I don't really understand how they consistently manage to screw things up. And they always say that the features are coming, but they never do.
I'm still bitter over Inbox.
I used to be excited about new things from Google. Tried to get into every beta, downloaded the newest released apps etc. But not anymore.
I just read about tasks being removed from Google Keep. Then the feature removal from nest hubs. Do they have a unified strategy at all? Or is it just the whims of a manager's daily musings that drive what development does?
Yeah, this was the only Google product that I really liked, and of course they're killing it just to force people to use YouTube Music. AntennaPod is an open-source alternative that functions very similarly, I've been using it for a couple of months now and I'm very happy with it.

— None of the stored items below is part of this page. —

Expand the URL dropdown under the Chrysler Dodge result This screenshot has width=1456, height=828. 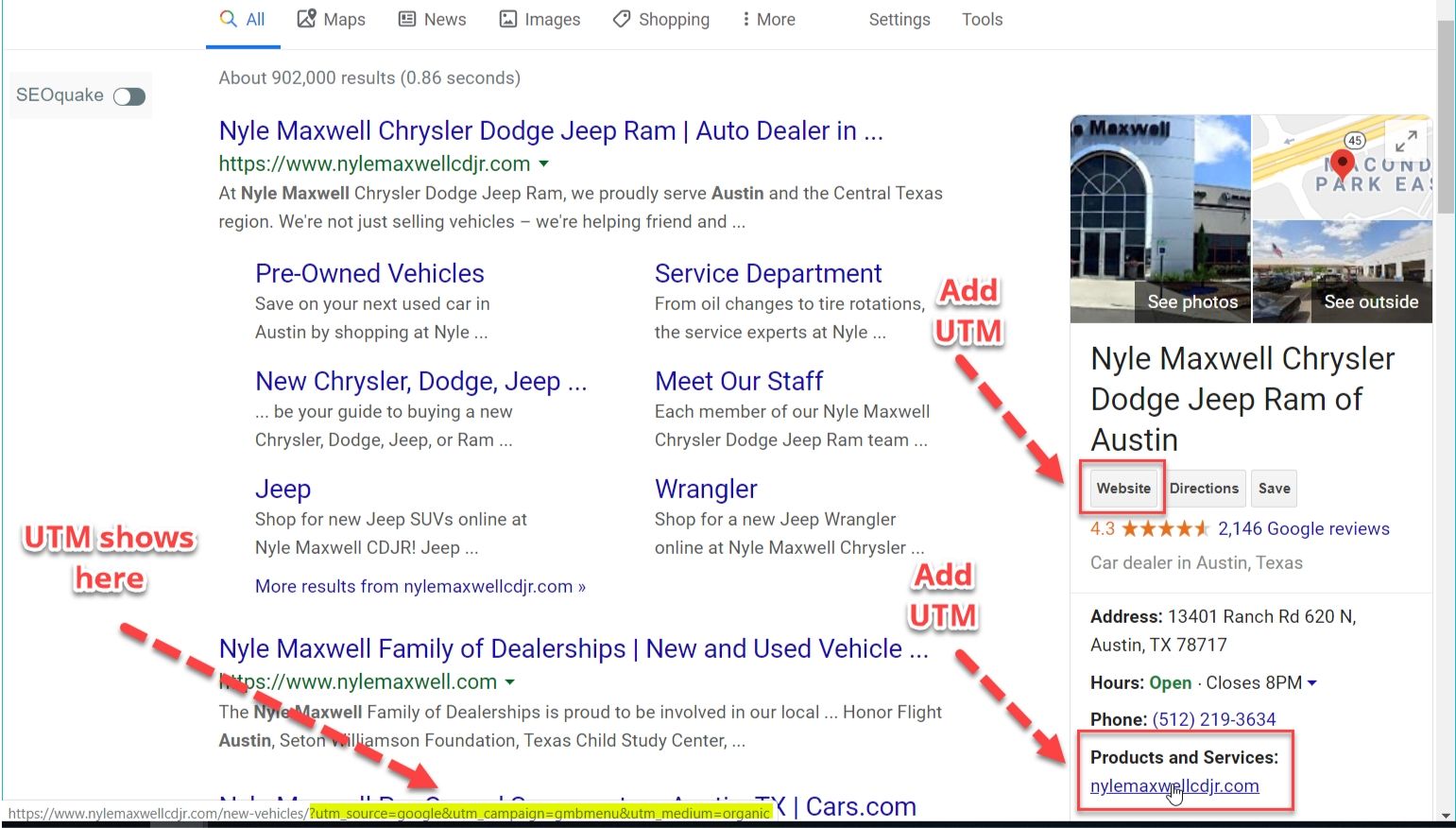(x=544, y=164)
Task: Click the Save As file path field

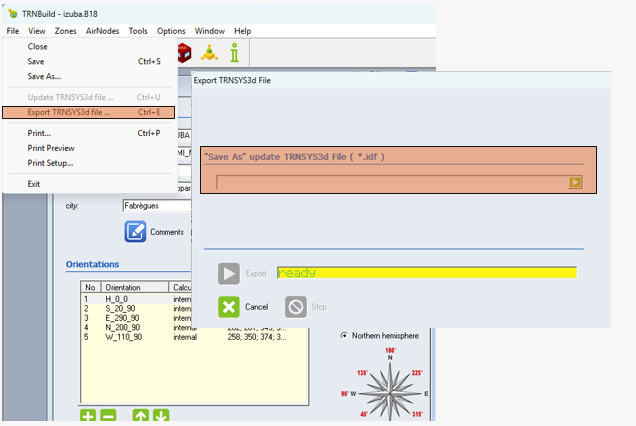Action: [390, 182]
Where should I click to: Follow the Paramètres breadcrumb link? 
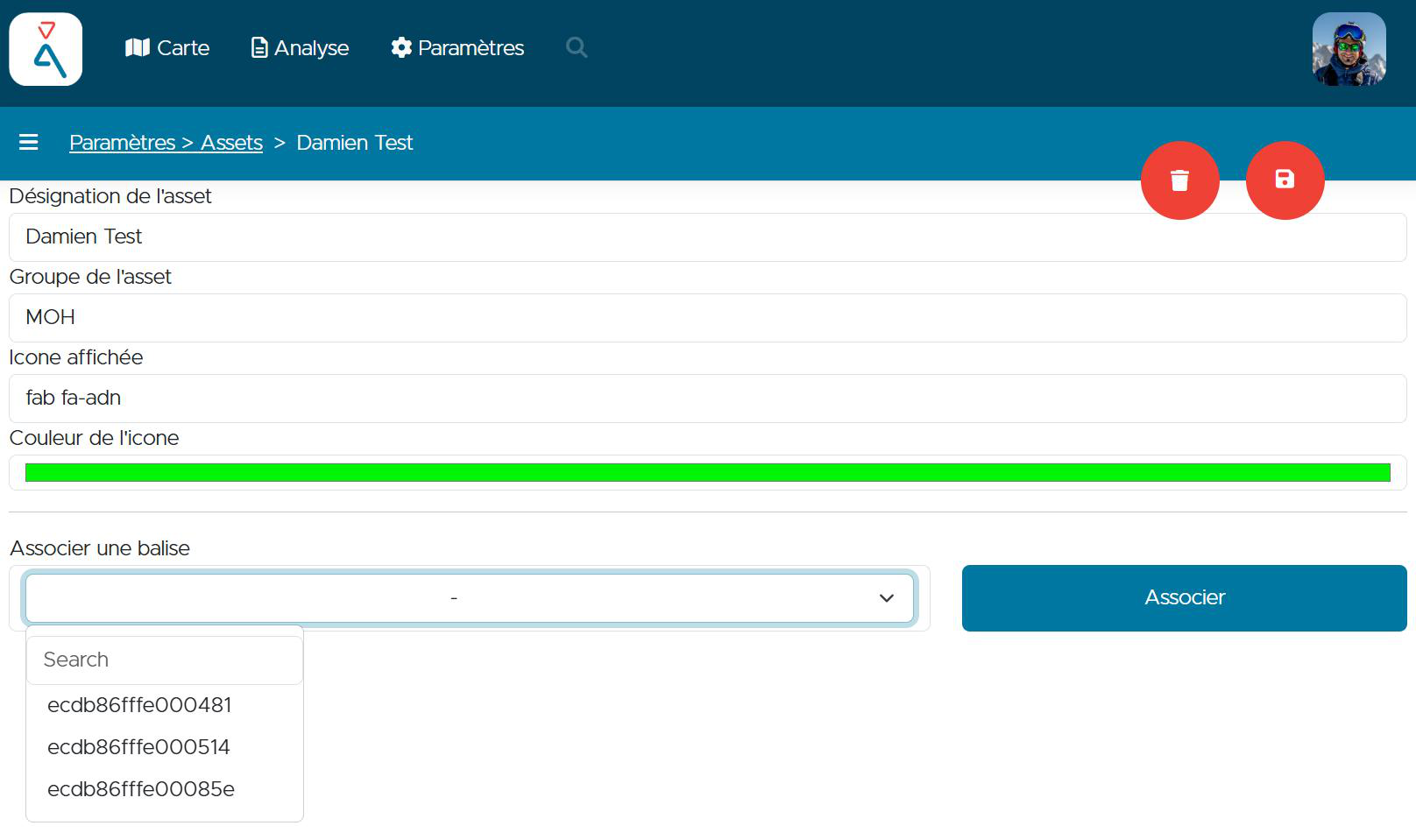(123, 143)
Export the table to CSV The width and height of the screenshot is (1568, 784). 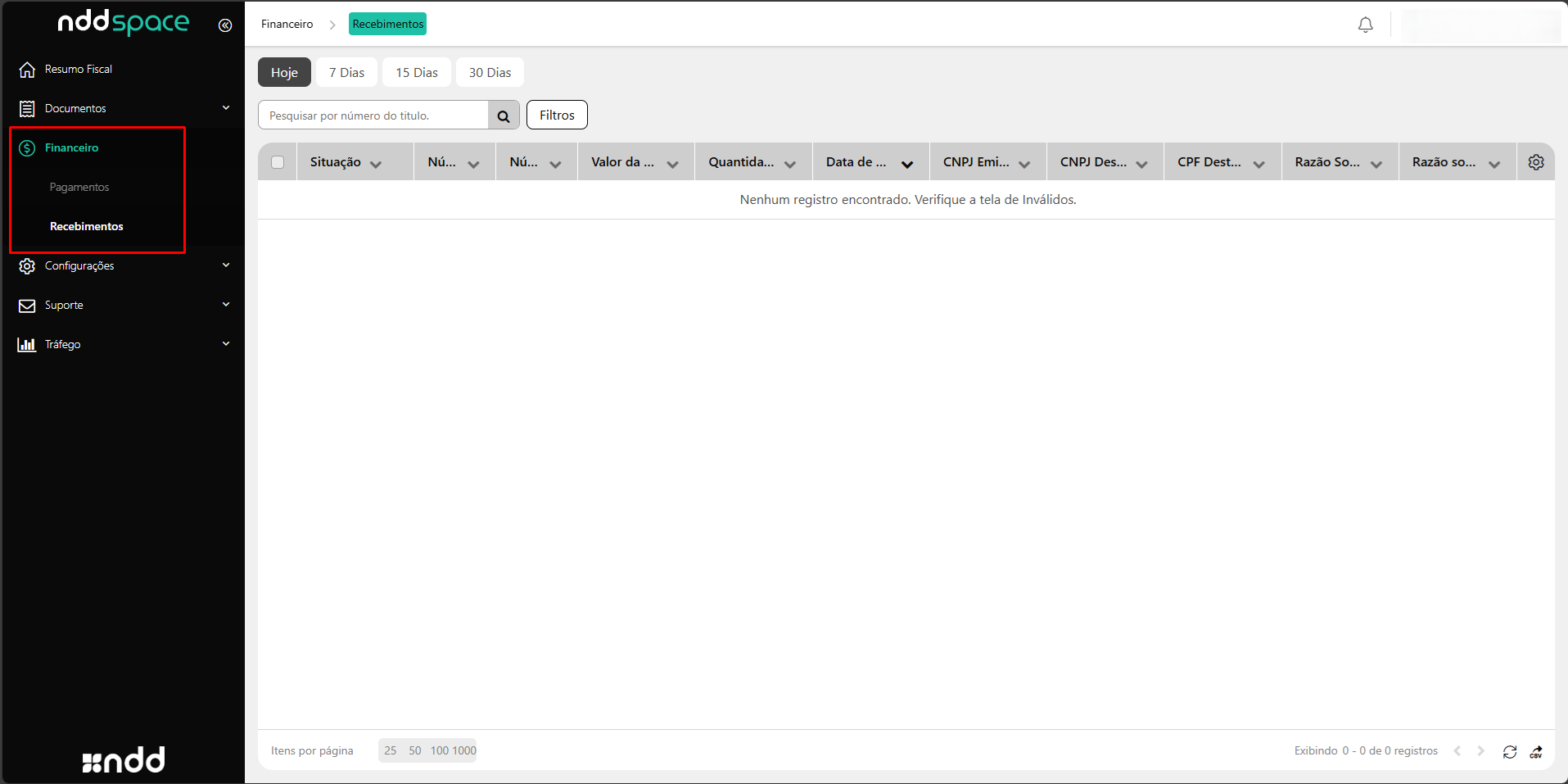[1536, 751]
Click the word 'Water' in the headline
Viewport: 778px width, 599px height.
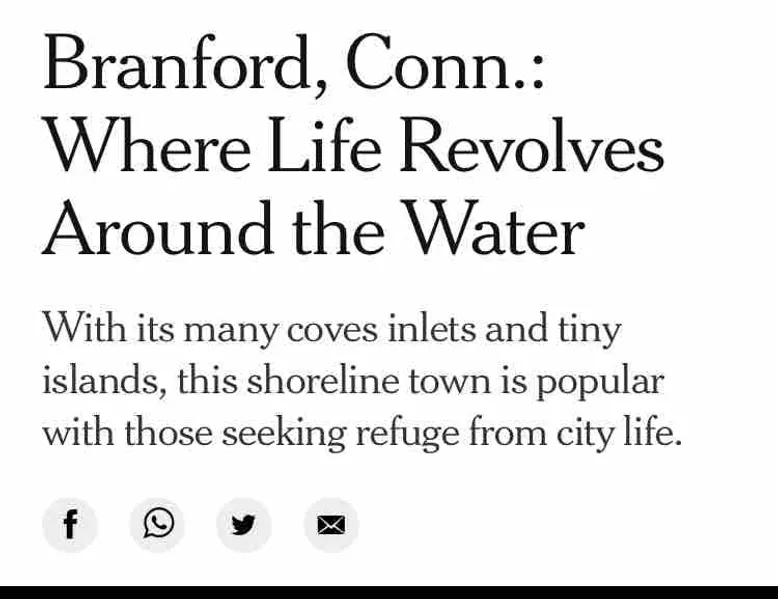496,230
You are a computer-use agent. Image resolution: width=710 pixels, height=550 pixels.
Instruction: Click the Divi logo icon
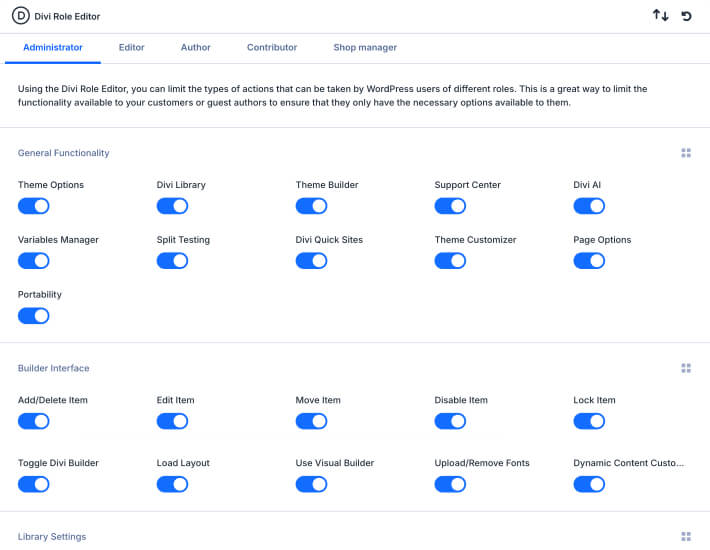pyautogui.click(x=19, y=16)
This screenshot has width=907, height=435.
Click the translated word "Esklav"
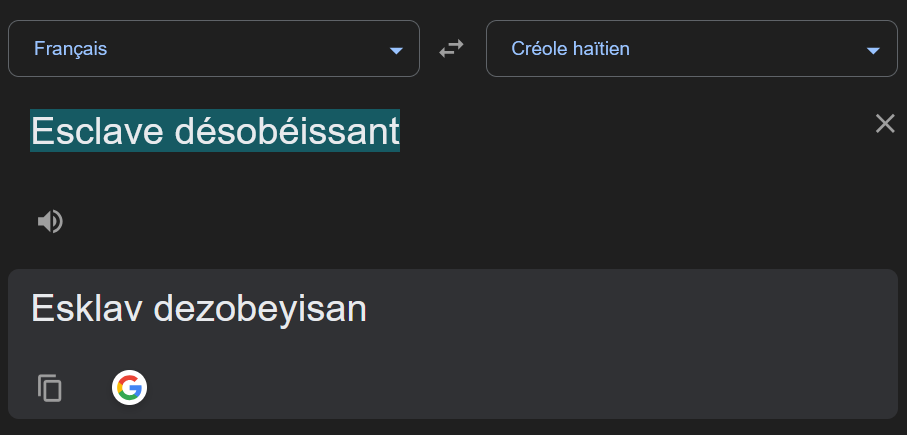pyautogui.click(x=87, y=308)
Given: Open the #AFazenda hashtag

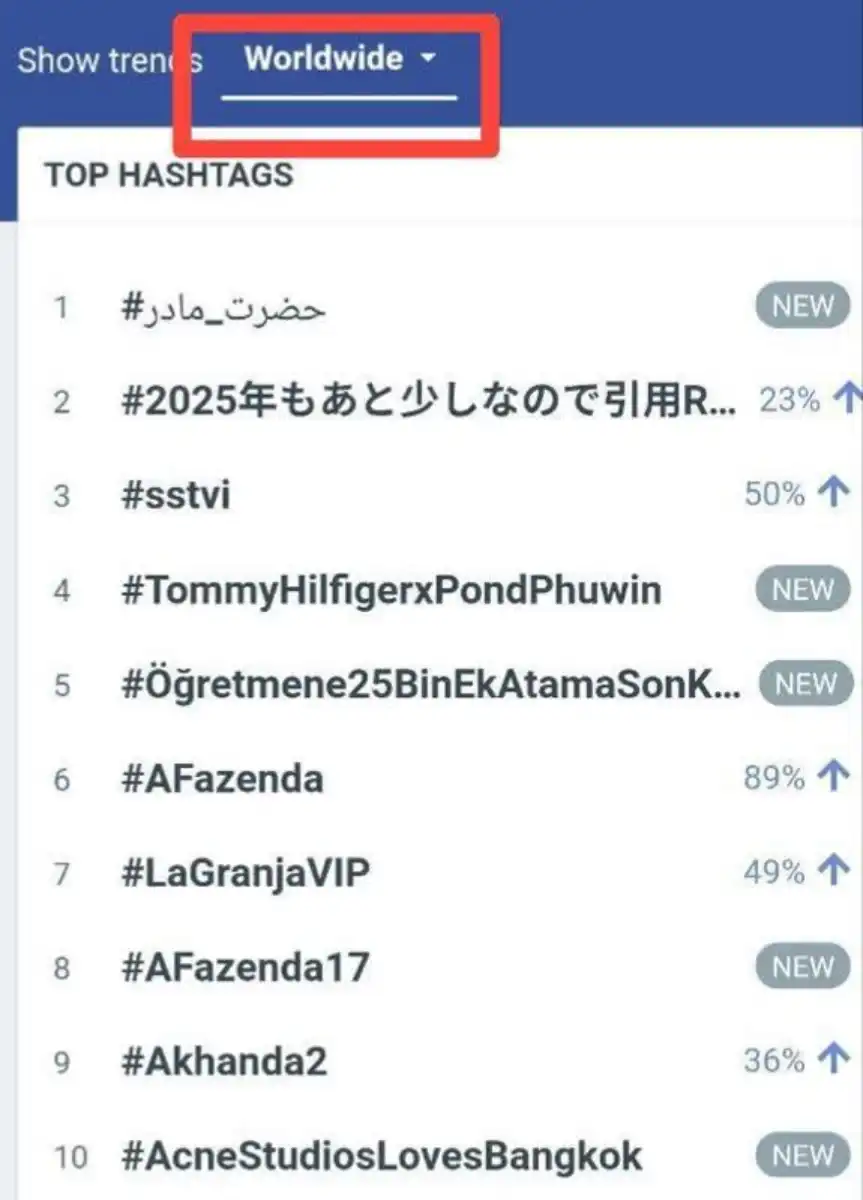Looking at the screenshot, I should [x=221, y=778].
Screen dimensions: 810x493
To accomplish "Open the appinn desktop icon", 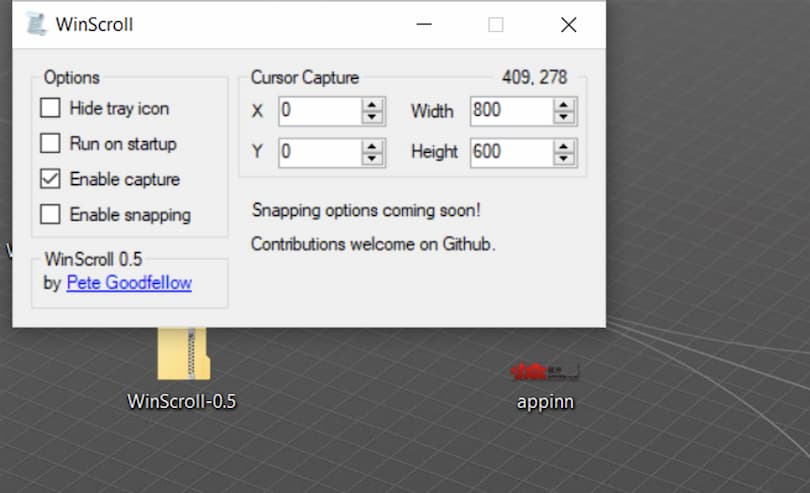I will (545, 372).
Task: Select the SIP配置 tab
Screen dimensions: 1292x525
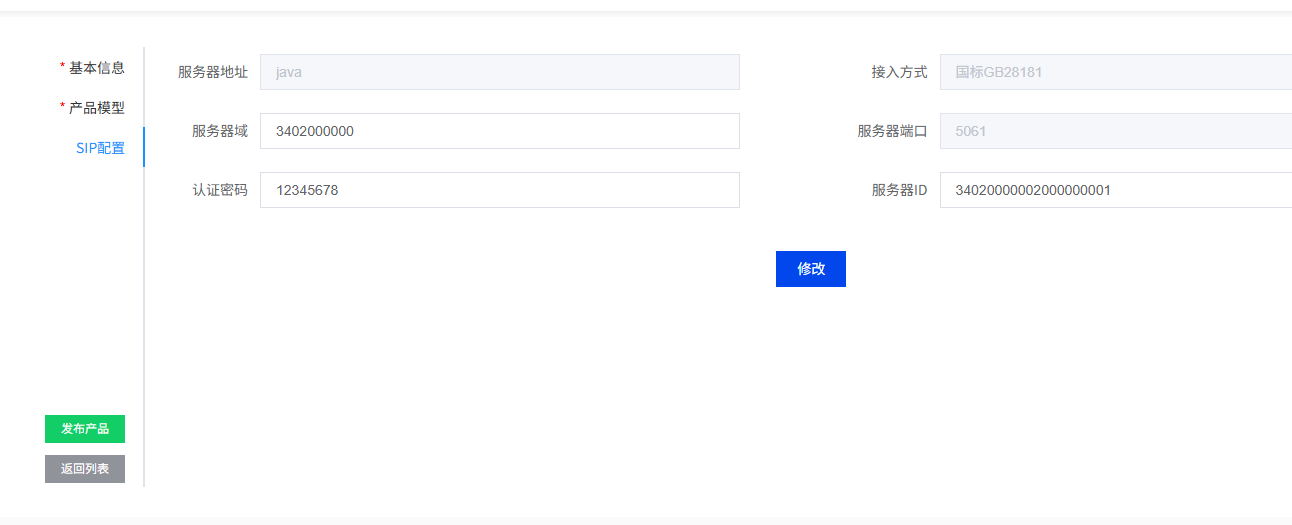Action: (x=100, y=148)
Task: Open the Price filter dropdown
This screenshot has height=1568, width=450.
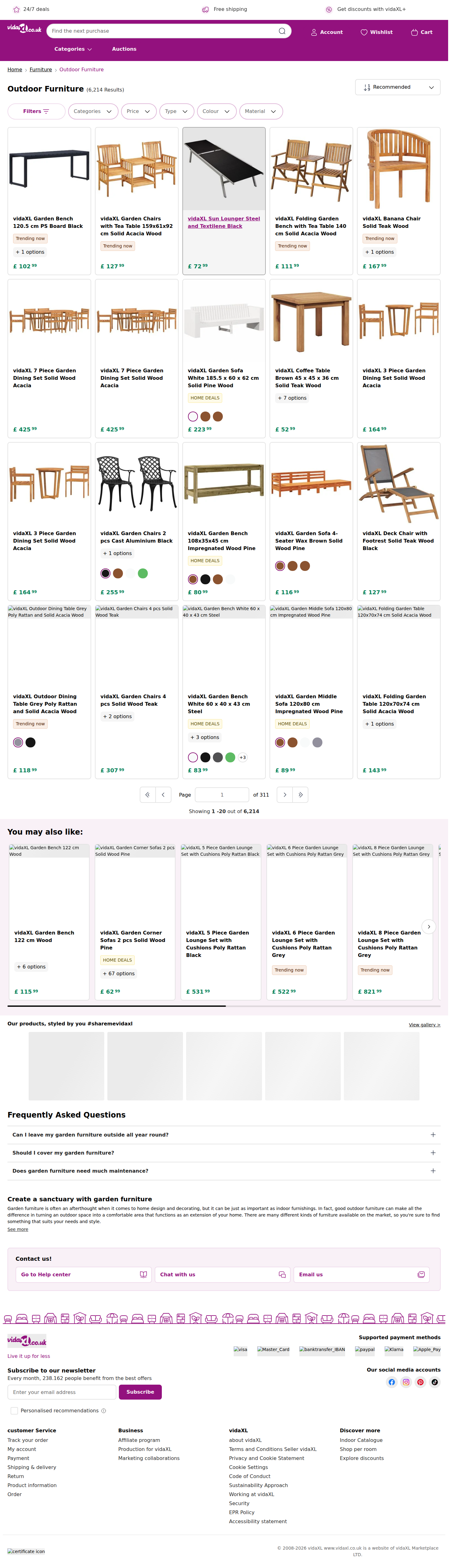Action: pyautogui.click(x=139, y=111)
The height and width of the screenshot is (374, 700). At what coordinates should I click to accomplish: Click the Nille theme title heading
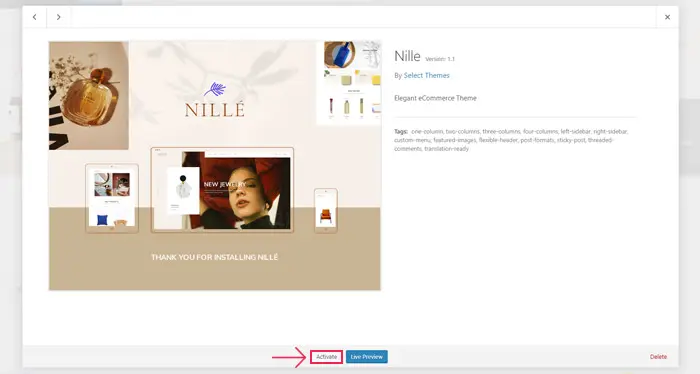tap(407, 56)
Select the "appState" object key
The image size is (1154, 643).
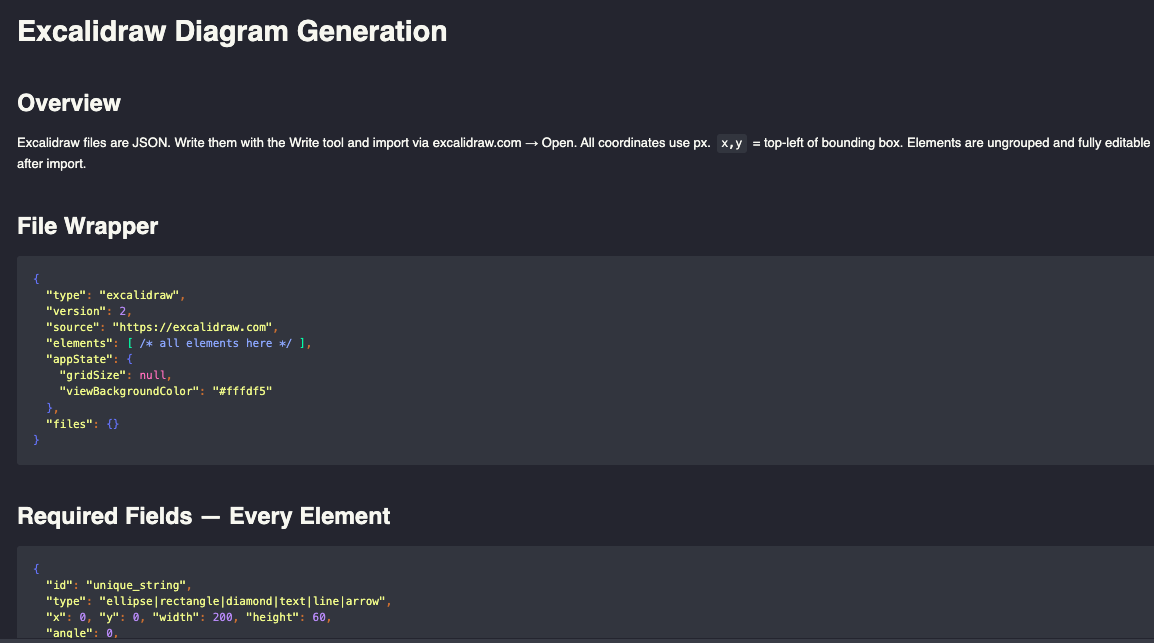(83, 358)
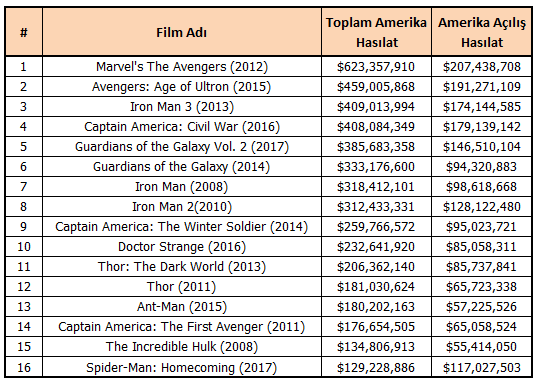Click rank number 14 cell
The image size is (538, 382).
[24, 326]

I moved to Podcast Republic, and sometimes AntennaPod, on Android, Downcast on iPhone, and just import the OPML from one of those into gpodder to listen on desktop/laptop.
No accounts or other BS to keep up with, just the latest OPML export. Much nicer, and no one can take it away from me or "shut the service down" in the future.
Podcast Addict is THE feature rich podcast client. A boatload of features and if it doesn't do what you need you request it in the support site.
It has its issues: closed source (if that matters to you), I've read that there are trackers, and ads, but it's still the best podcast app out there, hands down.
So I've been using it on YouTube music and now podcasts suck just as much as when it had Google Music merged.
Now when i just want to listen to my single daily morning podcast, I have to remember to turn the damn thing off because it constantly wants to autoplay random podcasts I have no desire to listen to in the first place. Just ends up throwing my mood off for the day sometimes when it plays some crap that annoys me.
To be fair, I don't see the point of this app existing when YouTube Music (and, naturally—by extention—YTM ReVanced) already has a dedicated podcast section. No need for redundant apps.